RICETTE & PAGELLE

Sanità promossa in qualità, bocciata sulle liste d'attesa 

Oltre la metà dei torinesi ritiene di buon livello il servizio pubblico. Ma più di uno su tre si è rivolto al privato per superare i tempi troppo lunghi negli ospedali. In Piemonte cliniche e centri privati lavorano per il 90% in accreditamento. Perla (Aiop): "Incentiviamo il personale"

La sanità pubblica non è più sufficiente a garantire le prestazioni di cui i cittadini avrebbero bisogno. A pensarla così è la metà dei torinesi che, da quanto risulta dalla ricerca effettuata dall’Osservatorio Sanità di Unisalute insieme a Nomisma, ancora una volta pongono al primo posto tra i problemi le liste d’attesa troppo lunghe. 

Nel sondaggio, alla domanda se il servizio sanitario pubblico sia oggi in grado di coprire tutti i propri bisogni sanitari, metà dei torinesi (50%) risponde negativamente, a fronte di un 40% che mostra qualche incertezza (“Più sì che no”) e di appena un 10% per cui la sanità pubblica, da sola, è ancora sufficiente. A conferma di ciò, sotto la Mole oltre due intervistati su tre (69%) dicono di essersi rivolti alla sanità privata nell’ultimo anno, a cui è pronto ad aggiungersi un altro 17% che pensa di farlo nei prossimi 12 mesi.

Un orientamento che non può non indurre ad alcune riflessioni e domande sul rapporto tra sanità pubblica e privata su cui, spesso s’intrecciano visioni politiche se non ideologiche e un’analisi parziale del fenomeno. Parlando di sanità privata spesso si immagina servizi a pagamento a carico del paziente, ma i dati relativi al Piemonte dicono altro: “Circa il 90% e in alcuni casi anche oltre delle prestazioni fornite dal privato sono in regime di accreditamento”, spiega Giancarlo Perla, presidente regionale di Aiop, la maggiore associazione della sanità privata. In sostanza, il paziente con l’impegnativa del proprio medico prenota e riceve la prestazione dalla clinica o dal centro diagnostico, pagando solo il ticket quando previsto, esattamente come nelle strutture pubbliche. Diverso, ovviamente, il caso in cui la visita sia svolta da uno specialista nel proprio studio privato. Ma se il già alto numero di torinesi, così come nel resto del Piemonte, che sceglie il privato è destinato ad aumentare è proprio legato ai tempi di attesa, sempre troppo lunghi negli ospedali. “Non abbiamo certo la bacchetta magica – aggiunge Perla – e se riusciamo a dare prestazioni in tempi più brevi è perché nelle nostre strutture gli orari sono più ampi e i medici, così come tutto il personale, viene incentivato”.

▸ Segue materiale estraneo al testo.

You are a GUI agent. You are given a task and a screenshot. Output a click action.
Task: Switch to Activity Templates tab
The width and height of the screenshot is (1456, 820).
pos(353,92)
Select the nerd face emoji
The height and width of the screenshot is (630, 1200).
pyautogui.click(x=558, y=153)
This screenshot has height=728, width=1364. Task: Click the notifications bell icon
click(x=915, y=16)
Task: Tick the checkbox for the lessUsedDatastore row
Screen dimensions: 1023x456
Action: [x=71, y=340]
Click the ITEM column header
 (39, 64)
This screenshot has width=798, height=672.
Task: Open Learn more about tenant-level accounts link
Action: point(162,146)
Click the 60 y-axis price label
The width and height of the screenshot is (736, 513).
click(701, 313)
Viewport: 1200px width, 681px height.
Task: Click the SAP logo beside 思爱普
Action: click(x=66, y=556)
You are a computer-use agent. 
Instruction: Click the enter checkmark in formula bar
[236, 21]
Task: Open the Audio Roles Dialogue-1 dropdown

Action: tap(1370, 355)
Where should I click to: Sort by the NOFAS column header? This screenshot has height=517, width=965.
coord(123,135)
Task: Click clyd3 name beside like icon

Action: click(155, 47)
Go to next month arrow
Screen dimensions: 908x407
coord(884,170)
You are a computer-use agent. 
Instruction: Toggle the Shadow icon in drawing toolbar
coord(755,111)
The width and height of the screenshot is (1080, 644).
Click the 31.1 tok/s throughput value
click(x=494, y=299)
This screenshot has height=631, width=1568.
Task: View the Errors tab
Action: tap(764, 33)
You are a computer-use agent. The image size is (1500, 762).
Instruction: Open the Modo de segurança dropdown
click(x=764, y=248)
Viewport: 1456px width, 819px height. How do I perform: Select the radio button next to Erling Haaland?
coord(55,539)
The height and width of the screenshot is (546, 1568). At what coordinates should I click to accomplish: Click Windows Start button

Il risultato di questa differenza porta il 79% dei torinesi a lamentarsi dei tempi di attesa, pur a fronte di una qualità dei servizi ritenuta inadeguata solo da una minoranza, per quanto consistente, circa il 48%. Insomma, una sanità pubblica promossa in qualità, ma bocciata nei tempi e nelle procedure. Tant’è che al primo posto tra le cose da migliorare i cittadini intervistati dai ricercatori pongono nel 65% dei casi proprio la riduzione delle liste d’attesa.  Passando agli altri ambiti da migliorare non ci sono grosse sorprese: perché il servizio sanitario pubblico torni ad essere adeguato ai loro bisogni, dopo la riduzione dei tempi per visite ed esami, i torinesi vorrebbero che si aumentasse il personale sanitario (48%). Circa un terzo, inoltre, desidererebbe che si svolgessero più campagne di prevenzione (33%) e che il sistema facesse passi avanti nella digitalizzazione (32%).